During the rest of the past observation period the volcano has exhibited quiet lava effusion. This was manifested by intense crater glow and rolling incandescent materials along the upper and middle reaches of the Bonga Gully. Moderate to strong emission of steam drifted generally to the northern sectors from the summit crater. The high steam output also yielded an elevated Sulfur Dioxide (SO2) emission rate of at least 8,800 tonnes per day.
Seismic activity consisted of 11 low-frequency volcanic quakes and 25 episodes of short-duration tremors. Slight inflation of the lower northwest flank of the volcano continued to be recorded by ground deformation measurements.
The lava extrusion, high seismicity, high gas emission rate and continued swelling of the edifice suggest that the volcano remains at a state of unrest.

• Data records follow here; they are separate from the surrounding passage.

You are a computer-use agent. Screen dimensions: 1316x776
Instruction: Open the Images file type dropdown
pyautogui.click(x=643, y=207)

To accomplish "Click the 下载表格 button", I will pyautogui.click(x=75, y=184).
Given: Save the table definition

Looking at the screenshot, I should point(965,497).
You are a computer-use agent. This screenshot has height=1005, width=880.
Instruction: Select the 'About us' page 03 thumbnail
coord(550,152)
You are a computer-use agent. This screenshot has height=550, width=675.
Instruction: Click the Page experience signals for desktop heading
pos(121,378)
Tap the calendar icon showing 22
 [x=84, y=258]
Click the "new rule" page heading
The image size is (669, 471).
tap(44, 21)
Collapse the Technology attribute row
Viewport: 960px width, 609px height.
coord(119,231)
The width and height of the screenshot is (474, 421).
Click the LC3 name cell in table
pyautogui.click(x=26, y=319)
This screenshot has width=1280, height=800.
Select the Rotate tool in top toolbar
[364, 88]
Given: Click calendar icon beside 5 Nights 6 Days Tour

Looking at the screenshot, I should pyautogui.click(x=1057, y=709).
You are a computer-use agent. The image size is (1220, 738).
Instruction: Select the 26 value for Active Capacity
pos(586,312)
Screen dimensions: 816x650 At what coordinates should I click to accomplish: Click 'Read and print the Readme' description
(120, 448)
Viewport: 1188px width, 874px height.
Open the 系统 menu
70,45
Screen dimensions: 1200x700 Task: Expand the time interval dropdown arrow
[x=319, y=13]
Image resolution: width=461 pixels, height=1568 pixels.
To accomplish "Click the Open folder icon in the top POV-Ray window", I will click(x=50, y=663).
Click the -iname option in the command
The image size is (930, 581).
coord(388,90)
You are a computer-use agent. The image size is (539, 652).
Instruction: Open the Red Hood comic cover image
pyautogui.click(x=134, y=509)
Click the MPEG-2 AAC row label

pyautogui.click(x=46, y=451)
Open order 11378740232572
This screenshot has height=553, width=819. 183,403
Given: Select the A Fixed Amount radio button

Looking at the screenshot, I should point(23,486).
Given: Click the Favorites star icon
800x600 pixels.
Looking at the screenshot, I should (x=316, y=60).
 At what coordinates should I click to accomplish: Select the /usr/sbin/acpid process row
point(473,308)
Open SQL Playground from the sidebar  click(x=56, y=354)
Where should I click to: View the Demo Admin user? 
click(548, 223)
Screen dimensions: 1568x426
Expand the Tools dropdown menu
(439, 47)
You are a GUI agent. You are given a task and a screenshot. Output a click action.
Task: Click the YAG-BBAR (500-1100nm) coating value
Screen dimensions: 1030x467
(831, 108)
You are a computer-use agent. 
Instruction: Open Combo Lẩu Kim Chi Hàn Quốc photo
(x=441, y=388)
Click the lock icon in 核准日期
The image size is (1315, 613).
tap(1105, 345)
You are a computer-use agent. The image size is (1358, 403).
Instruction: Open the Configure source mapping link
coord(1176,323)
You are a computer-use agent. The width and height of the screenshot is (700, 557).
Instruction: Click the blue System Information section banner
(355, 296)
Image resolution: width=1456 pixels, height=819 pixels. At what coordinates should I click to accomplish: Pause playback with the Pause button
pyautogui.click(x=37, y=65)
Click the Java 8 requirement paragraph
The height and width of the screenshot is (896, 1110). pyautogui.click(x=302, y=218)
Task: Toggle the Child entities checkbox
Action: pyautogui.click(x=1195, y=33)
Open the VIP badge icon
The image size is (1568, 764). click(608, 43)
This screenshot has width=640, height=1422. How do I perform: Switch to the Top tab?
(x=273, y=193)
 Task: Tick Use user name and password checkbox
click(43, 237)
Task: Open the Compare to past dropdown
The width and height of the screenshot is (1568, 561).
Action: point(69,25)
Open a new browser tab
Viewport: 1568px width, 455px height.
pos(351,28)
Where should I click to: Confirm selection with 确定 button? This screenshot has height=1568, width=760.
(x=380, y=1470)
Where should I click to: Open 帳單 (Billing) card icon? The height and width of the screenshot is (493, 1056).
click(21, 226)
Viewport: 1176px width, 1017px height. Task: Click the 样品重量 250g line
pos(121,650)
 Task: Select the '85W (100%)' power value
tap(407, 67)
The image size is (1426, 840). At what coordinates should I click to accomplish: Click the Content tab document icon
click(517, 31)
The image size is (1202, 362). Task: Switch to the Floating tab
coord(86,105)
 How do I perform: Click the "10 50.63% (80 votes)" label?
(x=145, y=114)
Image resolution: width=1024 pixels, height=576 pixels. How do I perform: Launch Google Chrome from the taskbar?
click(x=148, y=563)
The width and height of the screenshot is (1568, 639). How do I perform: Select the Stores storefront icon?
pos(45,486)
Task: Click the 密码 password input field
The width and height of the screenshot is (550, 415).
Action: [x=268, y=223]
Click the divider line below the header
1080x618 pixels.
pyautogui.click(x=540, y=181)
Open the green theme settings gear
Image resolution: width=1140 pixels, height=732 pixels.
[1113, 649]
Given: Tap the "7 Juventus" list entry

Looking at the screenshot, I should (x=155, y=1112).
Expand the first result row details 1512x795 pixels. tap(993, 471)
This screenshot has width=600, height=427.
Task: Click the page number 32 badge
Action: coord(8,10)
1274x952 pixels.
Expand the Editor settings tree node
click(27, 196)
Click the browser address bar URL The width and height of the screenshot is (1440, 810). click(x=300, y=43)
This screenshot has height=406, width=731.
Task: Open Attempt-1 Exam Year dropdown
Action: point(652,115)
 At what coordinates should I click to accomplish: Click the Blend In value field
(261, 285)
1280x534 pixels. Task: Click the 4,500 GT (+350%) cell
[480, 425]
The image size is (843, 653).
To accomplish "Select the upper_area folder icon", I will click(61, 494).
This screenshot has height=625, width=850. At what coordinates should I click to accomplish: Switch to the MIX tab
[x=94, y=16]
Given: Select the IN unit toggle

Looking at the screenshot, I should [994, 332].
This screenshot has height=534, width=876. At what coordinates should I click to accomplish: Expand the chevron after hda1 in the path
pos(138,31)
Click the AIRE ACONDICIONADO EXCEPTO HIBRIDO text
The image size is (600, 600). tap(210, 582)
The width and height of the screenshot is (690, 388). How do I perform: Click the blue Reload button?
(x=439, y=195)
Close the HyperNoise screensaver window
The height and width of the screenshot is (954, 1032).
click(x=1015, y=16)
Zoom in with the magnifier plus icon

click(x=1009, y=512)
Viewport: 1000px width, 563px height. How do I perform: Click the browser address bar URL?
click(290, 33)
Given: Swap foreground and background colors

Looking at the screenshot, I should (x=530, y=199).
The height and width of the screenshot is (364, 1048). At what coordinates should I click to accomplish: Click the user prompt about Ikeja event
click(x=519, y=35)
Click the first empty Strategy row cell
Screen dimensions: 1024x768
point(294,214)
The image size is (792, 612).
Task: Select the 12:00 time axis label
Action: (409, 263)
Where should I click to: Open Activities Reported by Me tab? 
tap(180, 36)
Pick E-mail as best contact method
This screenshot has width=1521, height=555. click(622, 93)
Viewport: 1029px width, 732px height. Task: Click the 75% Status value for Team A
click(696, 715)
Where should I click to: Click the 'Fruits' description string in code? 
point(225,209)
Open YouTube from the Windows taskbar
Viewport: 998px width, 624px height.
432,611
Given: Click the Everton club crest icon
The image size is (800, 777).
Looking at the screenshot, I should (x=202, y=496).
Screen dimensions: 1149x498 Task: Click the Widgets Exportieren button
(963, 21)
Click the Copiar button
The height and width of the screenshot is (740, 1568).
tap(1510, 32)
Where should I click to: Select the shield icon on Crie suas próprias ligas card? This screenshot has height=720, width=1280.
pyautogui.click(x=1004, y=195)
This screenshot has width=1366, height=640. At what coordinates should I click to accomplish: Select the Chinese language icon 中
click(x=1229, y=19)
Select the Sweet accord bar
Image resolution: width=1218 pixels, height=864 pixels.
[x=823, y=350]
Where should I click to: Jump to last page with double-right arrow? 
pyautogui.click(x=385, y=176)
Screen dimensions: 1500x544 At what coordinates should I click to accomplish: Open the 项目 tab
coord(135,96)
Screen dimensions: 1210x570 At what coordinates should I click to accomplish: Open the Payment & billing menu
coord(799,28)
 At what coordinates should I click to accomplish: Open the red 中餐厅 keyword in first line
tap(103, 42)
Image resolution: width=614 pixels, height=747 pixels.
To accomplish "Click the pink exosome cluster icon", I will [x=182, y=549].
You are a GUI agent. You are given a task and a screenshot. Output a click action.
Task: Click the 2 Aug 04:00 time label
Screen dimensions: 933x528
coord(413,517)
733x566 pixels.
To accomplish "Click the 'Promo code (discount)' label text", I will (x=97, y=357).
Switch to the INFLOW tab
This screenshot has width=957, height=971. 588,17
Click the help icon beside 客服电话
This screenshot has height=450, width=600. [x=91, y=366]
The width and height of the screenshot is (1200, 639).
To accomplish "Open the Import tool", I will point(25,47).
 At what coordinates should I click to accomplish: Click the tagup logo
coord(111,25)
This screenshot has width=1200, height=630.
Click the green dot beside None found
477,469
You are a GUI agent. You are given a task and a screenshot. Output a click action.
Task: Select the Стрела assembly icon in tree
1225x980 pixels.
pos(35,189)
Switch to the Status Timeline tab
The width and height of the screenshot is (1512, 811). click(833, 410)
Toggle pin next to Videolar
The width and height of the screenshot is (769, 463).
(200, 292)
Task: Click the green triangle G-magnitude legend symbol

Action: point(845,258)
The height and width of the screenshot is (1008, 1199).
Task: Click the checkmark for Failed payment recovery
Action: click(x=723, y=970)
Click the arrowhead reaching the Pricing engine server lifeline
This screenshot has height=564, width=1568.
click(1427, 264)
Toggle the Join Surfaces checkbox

Mayon Volcano's status is being maintained at Alert Level 5. The 6-km Permanent Danger Zone and the extended 8-km danger zone in the southeast quadrant remain in effect. The airspace to the west and southwest of the volcano are now generally clear of airborne ash. However, some hot lahar flows may occur due to the presence now of highly erodable pyroclastic deposits which may be remobilized during heavy rainfall. Potential sites for lahar flows include the Mabinit and Buyuan-Padang river channels in Legaspi City; Miisi and Anuling channels in Daraga; Basud-Lidong channel in Sto. Domingo; Bulawan channel in Malilipot; San Vicente and Buang channels in Tabaco; and upper Nasisi in Ligao. Authorities are advised to monitor the condition of the major roads crossing these channels and in particular those channels radiating southeast of Mayon. PHIVOLCS reminds the people residing near river banks as well as in low-lying areas that these sites are most susceptible to potentially destructive and life-threatening flows. Temporary evacuation of the said areas may be necessary in case of sustained and intense rainfall.